Text provided:

• • •

In the parlance of some, “The Bigs” refers to making the big leagues or the big time. With his newest release on the Naxos Jazz label, Bigs, David Sills demonstrates he is neither a small time composer nor a minor league jazz saxophonist. Of the ten excellently performed cuts on the CD, three are originals by Sills. Also making compositional contributions are sidemen, pianist Alan Broadbent, and guitarist Larry Koonse. All ten compositions are performed at a very high level of artistry and musicianship that definitely makes time listening to this recording, time well spent.
The title cut Bigs that opens the CD is a moderate tempo tune that has the group swinging hard along with a vamp played by the bass. Sills’ saxophone tone is similar to the husky, full-bodied tenor sound of Joe Lovano, and while Sills’ improvisations are also along the same sort of angular lines that one hears in the work of many fine bop oriented players, this listener definitely hears sounds similar to those of Joe Henderson. Guitarist Koonse and pianist Broadbent also contribute fine solos.

Shark-eez the second tune on the CD is another Sills original. The angular line and occasional accented punctuations in the melody make this tune reminiscent of a Thelonious Monk composition. Again Sills, and Koonse demonstrate their improvisational prowess, while bassist Derek Oles and drummer Joe La Barbera also take their respective turns in this up-tempo romp.

• • •

Provided material:
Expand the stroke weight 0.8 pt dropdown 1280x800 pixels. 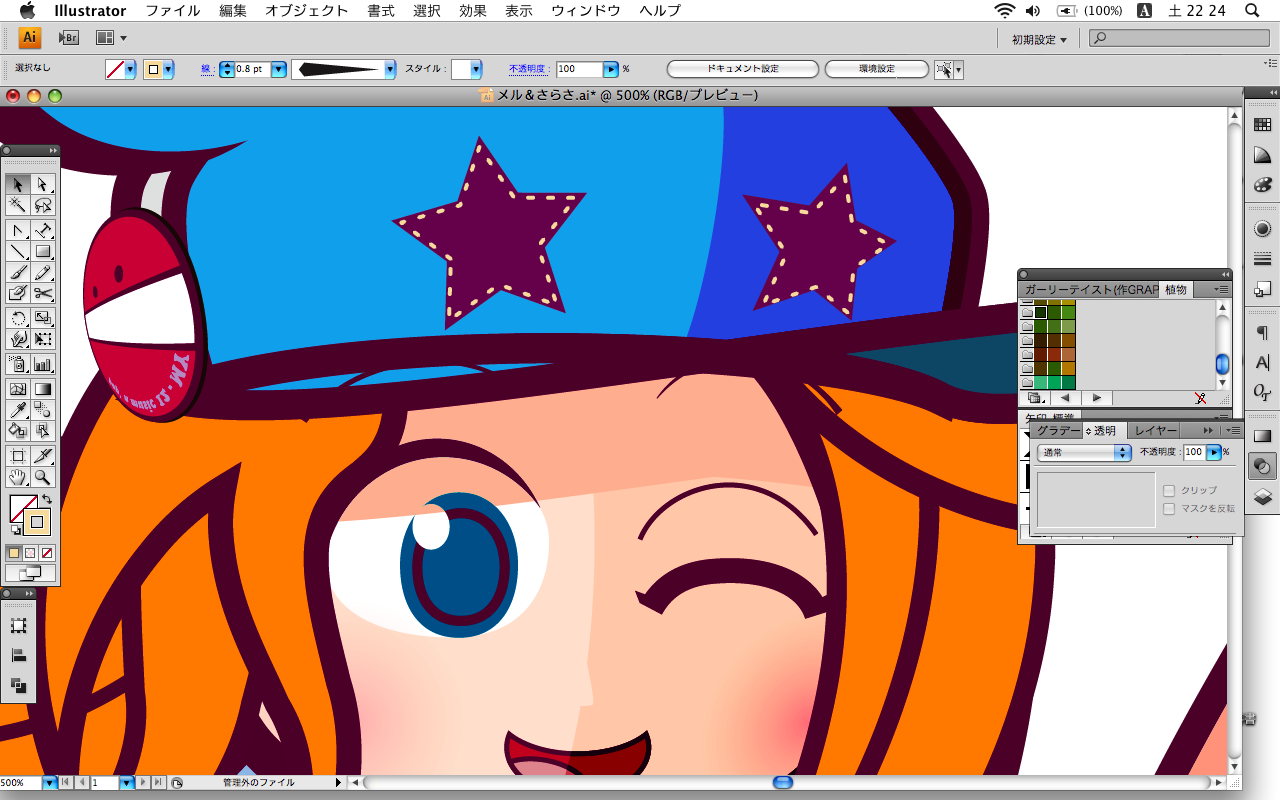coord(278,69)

• • •

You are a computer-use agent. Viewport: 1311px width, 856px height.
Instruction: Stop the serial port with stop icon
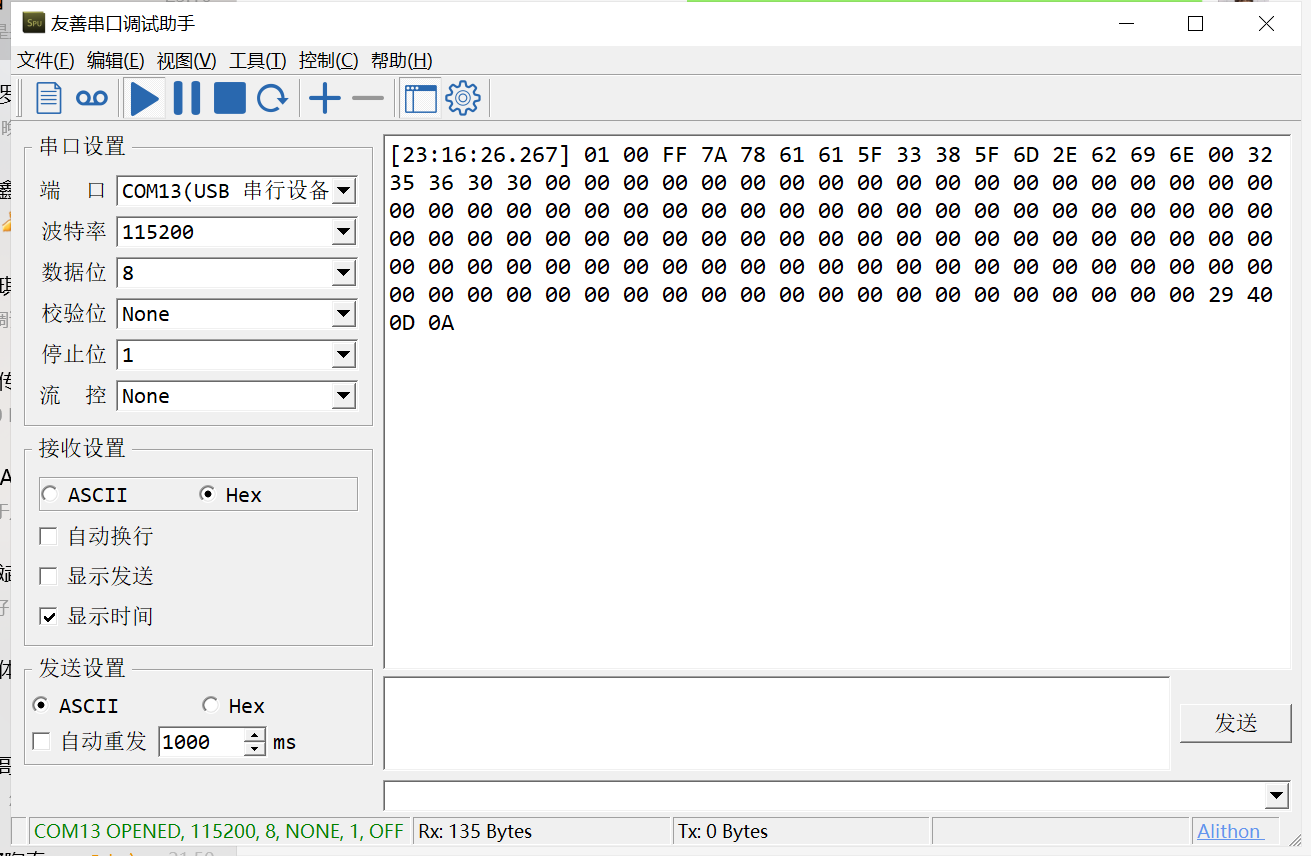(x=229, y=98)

• • •

What to produce:
Using the album review above, answer these:
1. How many of the ten cuts on the CD are Sills originals?
2. Which instrument plays the vamp on the title cut?
3. Who plays drums on "Shark-eez"?

Exercise answer:
1. Three
2. The bass
3. Joe La Barbera